Barred Rocks, our chickens; one, a rooster, splendid
Sliver and grey, red comb and long sharp spurs,
Once chased Aunt Jennie as far as the daphne bed
The two big king snakes were familiars of.
My father’s dog would challenge him sometimes
To laughter and applause. Once, in Stone Mountain,
Travelers, stopped for gas, drove off with Smokey;
Angrily, grievingly, leaving his work, my father
Traced the car and found them way far south,
Had them arrested and, bringing Smokey home,
Was proud as Sherlock Holmes, and happier.
Above the spring, my sister’s cats, black Amy,
Grey Junior, down to meet us. The rose trees,
Domestic, Asiatic, my father’s favorites.
The bridge, marauding dragonflies, the bullfrog,
Camellias cracked and blackened by the freeze,
Bay tree, mimosa, mountain laurel, apple,
Monkey pine twenty feet high, banana shrub,
The owls’ tall pine curved like a flattened S.
The pump house Mort and I built block by block,
Smooth concrete floor, roof pale aluminum
Half-covered by a clematis, the pump
Thirty feet down the mountain’s granite foot.
Mort was the hired man sent to us by Fortune,
Childlike enough to lead us. He brought home,
Although he could not even drive a tractor,
Cheated, a worthless car, which we returned.
When, at the trial to garnishee his wages,
Frank Guess, the judge, Grandmother’s longtime neighbor,
Whose children my mother taught in Cradle Roll,
Heard Mort’s examination, he broke in
As if in disbelief on the bank’s attorneys:
“Gentlemen, must we continue this charade?”
Finally, past the compost heap, the garden,
Tomatoes and sweet corn for succotash,
Okra for frying, Kentucky Wonders, limas,
Cucumbers, squashes, leeks heaped round with soil,
Lavender, dill, parsley, and rosemary,
Tithonia and zinnias between the rows;
The greenhouse by the rock wall, used for cuttings
In late spring, frames to grow them strong for planting
Through winter into summer. Early one morning
Mort called out, lying helpless by the bridge.
His ashes we let drift where the magnolia
We planted as a stem divides the path
The others lie, too young, at Silver Hill,
Except my mother.

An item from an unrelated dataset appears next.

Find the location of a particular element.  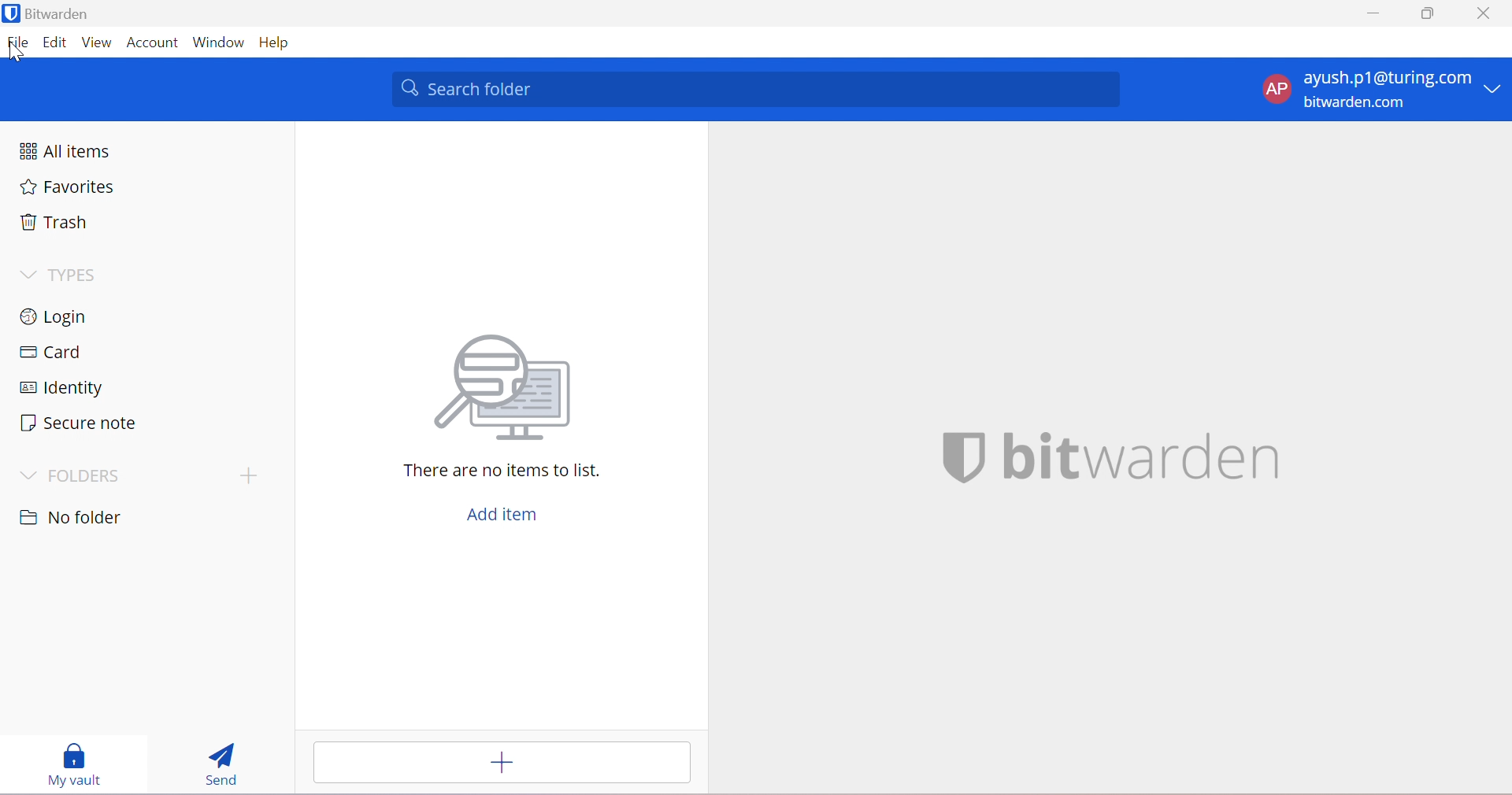

Drop Down is located at coordinates (27, 275).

Ninety-five, she lives
Three thousand miles away, beside the bare
Pacific, in rooms that overlook the Mission,
The Riviera, and the silver range
La Cumbre east. Magnolia grandiflora
And one druidic live oak guard the view.
Proudly around the walls, she shows her paintings
Of twenty years ago: the great oak’s arm
Extended, Zeuslike, straight and strong, wisteria
Tangled among the branches, amaryllis
Around the base; her cat, UC, at ease
In marigolds; the weeping cherry, pink
And white arms like a blessing to the blue
Bird feeder Mort made; cabin, scarlet sweet gum
Superb when tribes migrated north and south.
Alert, still quick of speech, a little blind,
Active, ready for laughter, open to fear,
Pity, and wonder that such things may be,
Some Sundays, I think, she must walk the line,
Aunt Jennie, too, if she were still alive,
And Eleanor, whose story is untold,
Their presences like muses, prompting me
In my small study, all listening to the sea,
All of one mind, the true posterity.